Work item — Where the line containing "This screenshot has height=503, width=1270." appears, begin retyping; continue exactly through the final line of the data. Omit every picture.

[Stored dataset items]
◆ ◆ ◆ ◆ ◆

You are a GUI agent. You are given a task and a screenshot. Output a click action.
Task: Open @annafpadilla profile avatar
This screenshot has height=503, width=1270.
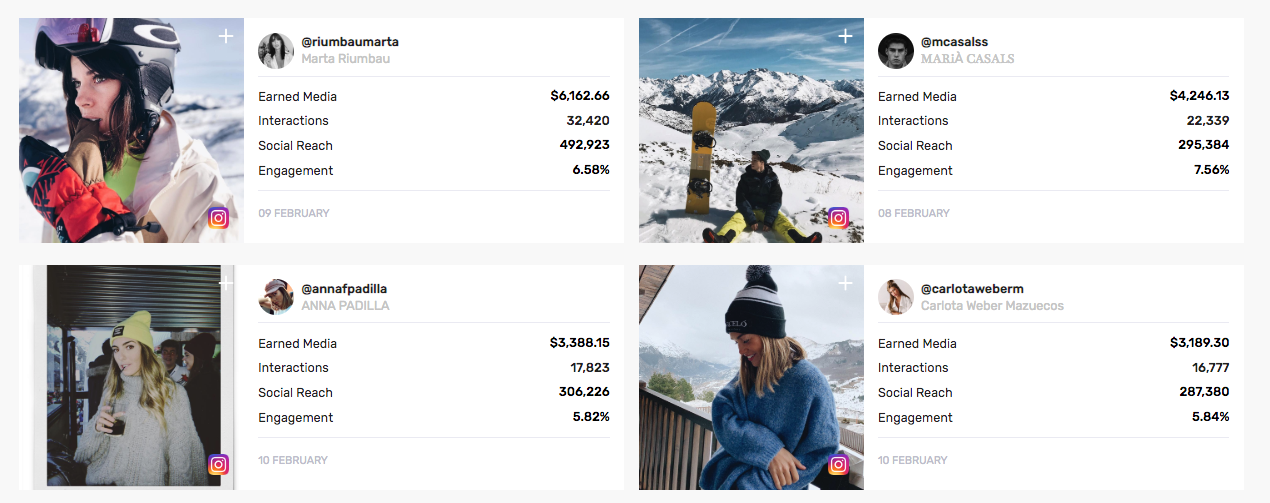coord(276,297)
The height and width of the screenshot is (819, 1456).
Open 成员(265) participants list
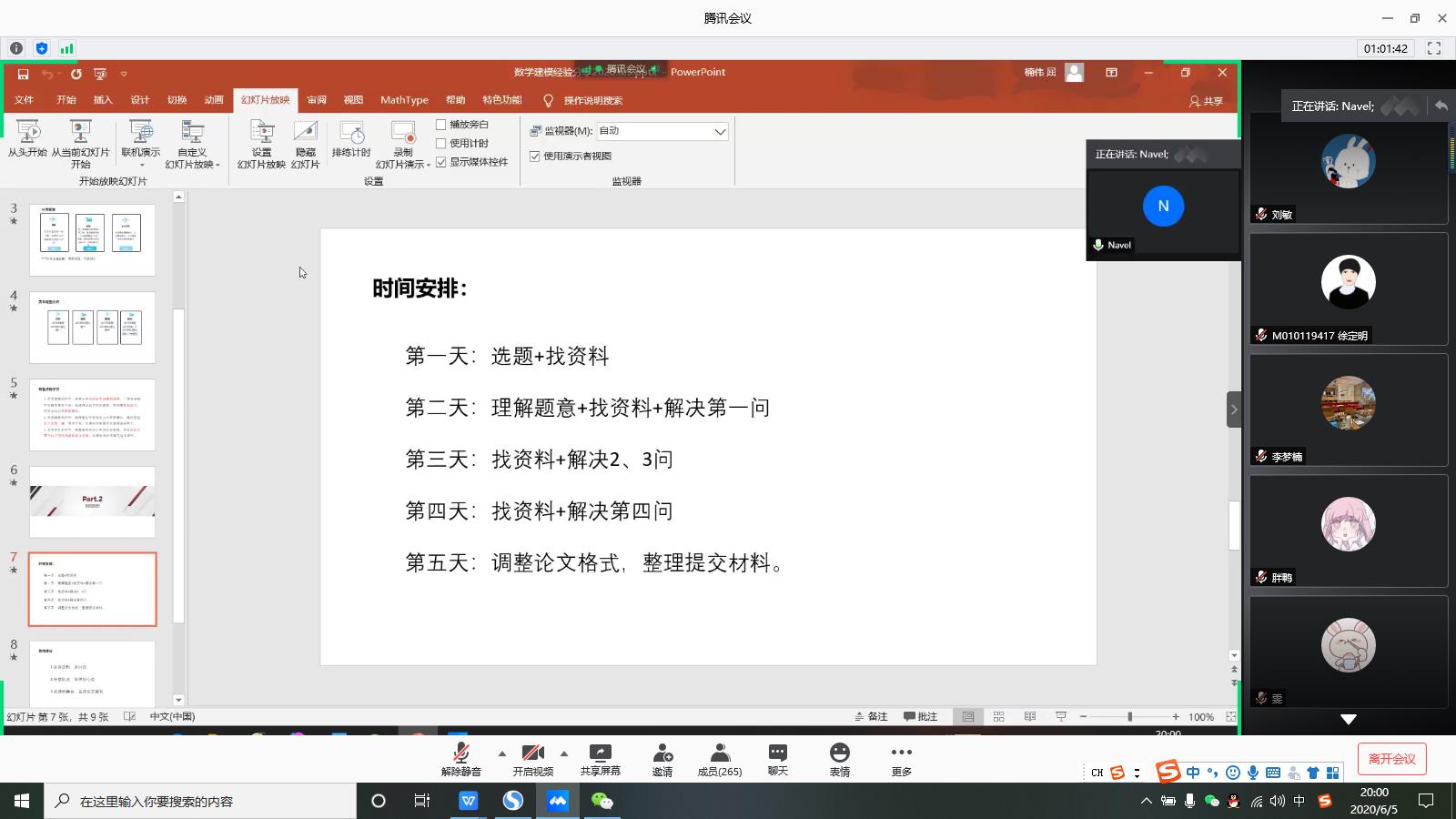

◆ ◆ ◆ ◆ ◆

Answer —
This screenshot has height=503, width=1270.
coord(276,297)
The height and width of the screenshot is (819, 1456).
Open 成员(265) participants list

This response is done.